Three hours before the violence erupted, the protest began peacefully about a mile from the Jewish quarter, at the Sarcelles railway station. Authorities had banned the event due to fears of public disorder, as well as a counter-protest planned by the Jewish Defence League.

Speakers said that Israel was committing genocide and compared the Gaza bombings to Second World War round-ups of Jews.

Organisers called on their supporters to leave the demonstration peacefully, but many headed for the Jewish neighbourhood.

Jewish Defence League members lined up outside the synagogue to prevent any attack. "We would rather protect the synagogue than protest," one of the men told the JC.

On Saturday, riot police were called in when pro-Palestinian protesters in Paris went on the rampage, torching cars and damaging public property.

The violence came a week after protesters laid siege to Roquette Street Synagogue, trapping 300 congregants.

Sammy Ghozlan, who heads the Vigilance Bureau against antisemitism, said that the Jewish community felt there was a "general attack on Jews and the state."

In Germany, leaders of the Jewish community described anti-Israel demonstrations in Berlin and other German cities as an, "awful, shocking explosion of antisemitism".

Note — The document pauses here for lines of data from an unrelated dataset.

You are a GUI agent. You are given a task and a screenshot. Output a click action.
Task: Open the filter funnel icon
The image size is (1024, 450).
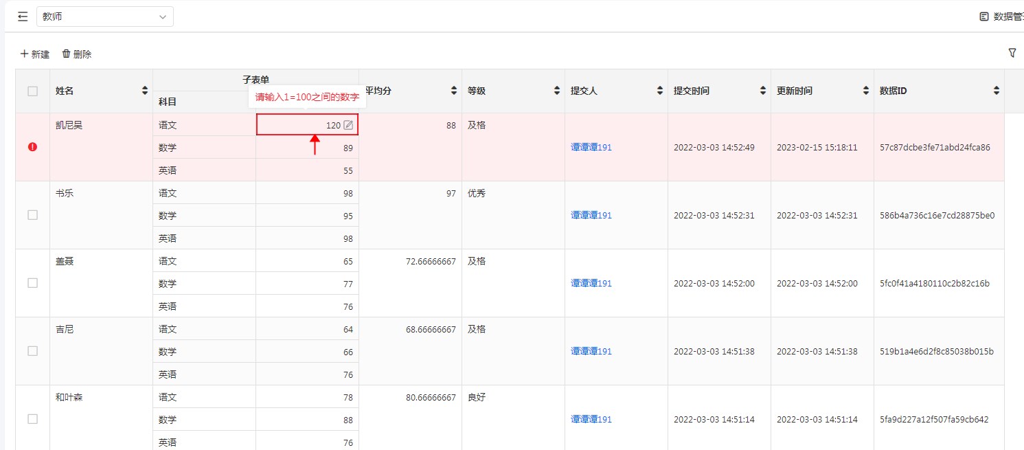(1012, 53)
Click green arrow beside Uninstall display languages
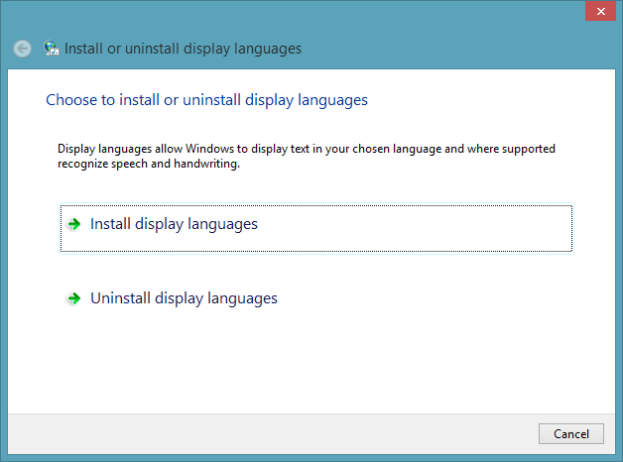Viewport: 623px width, 462px height. coord(73,298)
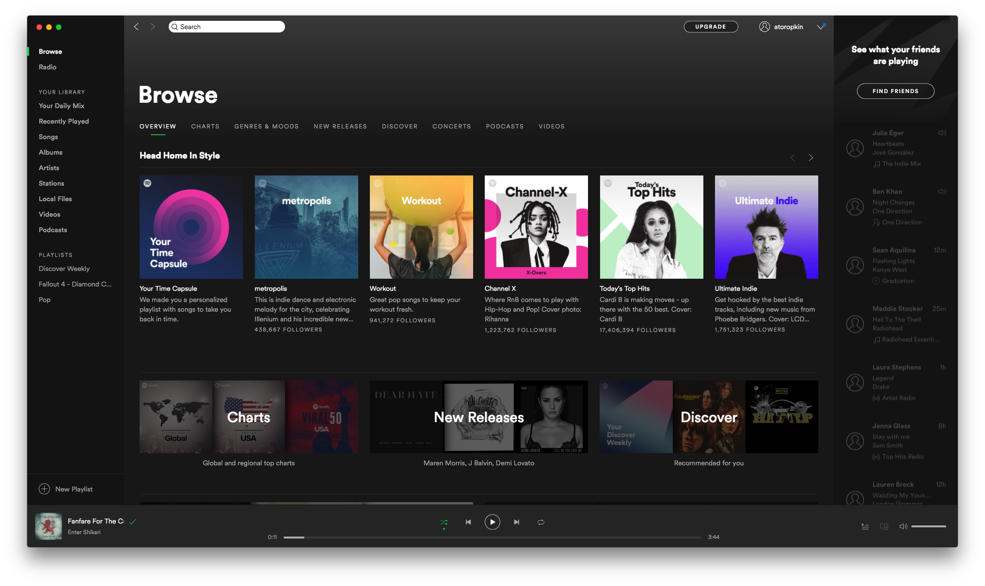Show next Head Home In Style items

click(x=811, y=158)
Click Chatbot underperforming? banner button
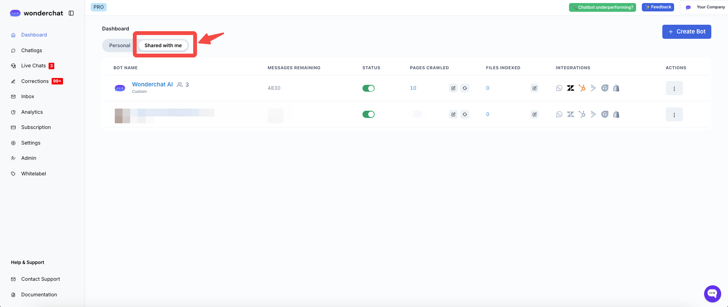The image size is (728, 307). coord(602,7)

In a statement, Dieter Graumann, head of the Central Council of Jews in Germany, said he knew many Jews had begun to question whether it was safe to remain in Germany. But "we won't let ourselves be intimidated," he said.

Violence and anti-Jewish slogans were reported at several demonstrations in Germany. On Saturday, police in Berlin prevented demonstrators who were shouting, "Israel: Nazi murderer," from attacking an Israeli couple.

On Monday, several hundred anti-Israel demonstrators gathered at a street corner near the Israeli embassy in Berlin, in what Jewish leader Fabian Weissbarth called a "really aggressive atmosphere."

In Austria, anti-Israel protesters tried to attack Yossi Benayoun and other Maccabi Haifa footballers in a pitch invasion which caused the abandonment of a friendly match between the Israeli club and Lille.

Elsewhere, the president of Chile's Jewish community, Gerardo Gorodischer, issued an official complaint over the participation of a government minister at a demonstration in Temuco, in the south of the country, at which the Israeli flag was burned.

In Sydney, Australia, 5,000 protesters joined an anti-Israel march, which Julie Nathan, of the Executive Council of Australian Jewry, described as a sea of "black flags of jihad… spewing antisemitism".

More than 3,000 Jews joined solidarity rallies across the country.